Each quarterly plan is built as a template so that I can easily make a new one. And basically I’ll pick a theme, and then connect a bunch of things up to it: goals from my goals database, events in my calendar database, my vision, and my monthly plans.

Notion makes this process easier because I don’t have to reinvent the wheel every time.

So just like with my Journal, I can also access my quarterly goals from a few different pages. As you saw earlier, I look at them from my Marie HQ page every day.

But I also have a Planning page where I collect all of my planning documents and todo lists for different timeframes. My Planning page includes everything from my Vision to my Quarterly goals, to my todo list.

This lets me very quickly jump into each quarter and see what my goals were, what my vision statement was, what all of my projects were etc.

So if I expand the Vision toggle it lets me really easily see all of the vision statements I’ve written for each year, and then click into the one I want:

From here I can very quickly jump into each quarter and see what all the bigger goals were. Or if I scroll down I can go and look at all of the projects I worked on for that year.

As you can see, Notion makes sure everything gets tucked together and neatly organized. It’s easy to jump around from piece of information to piece of information, but still keep it in a nice tidy area. 

She also uses Notion to keep track of the things she learns

I organize a lot of my Notion using PARA from Tiago Forte. I keep track of everything I’m learning — from my reading notes, to notes from courses, and inspiration and ideas within my Resources section.

If I click into my Studies + Learning dashboard, it has a list of everything that I’ve studied — even going back to university.

I include the amount I paid for the course, the topic, and a summary of what it was. And link it up to other sections of my Notion that are relevant like my Journal.

So for example, if I click into my notes for Tiago’s Building a Second Brain course I’ll see all of that information collected, and I have a space at the bottom where I can throw my long-form notes. That part gets a little messy — but the point is to capture all of the information I think is going to be relevant and then, over time, I can improve it. 

The primary thing I’m trying to achieve here is to have a place where it all lives, and I know where to find everything. 

I do the same type of thing for my Notes database. Every time I read a book or an article that seems important I’ll try to summarize it in here.

For each one I try to write a little summary, and then I’ll also use Tiago’s progressive summarization technique to bold and highlight parts of the note so that I can surface them more easily later. 

So for example you’ll see for the article Better by Merlin Mann I wrote a little summary of it at the top of the note. Then I actually clipped the entire article text into the bottom, and went through to bold and highlight pieces of the article that seemed important.

Collecting my notes in this way allows me to see what I’m learning over time, and what’s interesting.

It also helps me connect ideas to each other, because I can connect this note to a bunch of other notes. Some notes have like 50 connections and some have only 1-2.

That it gives me a really interesting view into what I’m paying attention to and what’s growing in my mind.

Notion vs. Evernote

It’s probably easy to see from this interview, but Notion is so much better suited for this than Evernote because my data doesn’t have to live in one place and I can one-click jump to the thing that I need. 

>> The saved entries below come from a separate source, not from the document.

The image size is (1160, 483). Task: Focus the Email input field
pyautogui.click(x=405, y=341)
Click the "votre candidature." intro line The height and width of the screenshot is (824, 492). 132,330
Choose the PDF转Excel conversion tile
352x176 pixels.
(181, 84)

This is really important because it helps make everything you’re putting in your Notion really visible for you when you need it. 

Evernote feels like this digital filing cabinet where you throw things into and you never find them again. It’s like a black hole. 

But when you’re using Notion you can link everything together in a bunch of different ways, and make different views to see the same data in different contexts. It’s very powerful.

She keeps up with this system and never gets tired of it

I know it might seem like a lot but I’ve never had trouble keeping up with this. This has become such an entrenched habit that it's part of my routine.

There was one time in the spring where I was visiting my family and Notion was not fully a habit yet. So I didn’t track everything in my journal and my weekly agenda. The only other time is when there are just too many meetings and client obligations that I’m pooped by the end of the day. That's pretty rare though. 

For years, I tried to keep a journaling habit and it never worked. For me, Notion was the only thing that worked because I made it fun and easy. At a minimum, if I can just create my journal entry and fill out what happened today — even if it’s just a few bullet points — I’ve been able to keep up with that.  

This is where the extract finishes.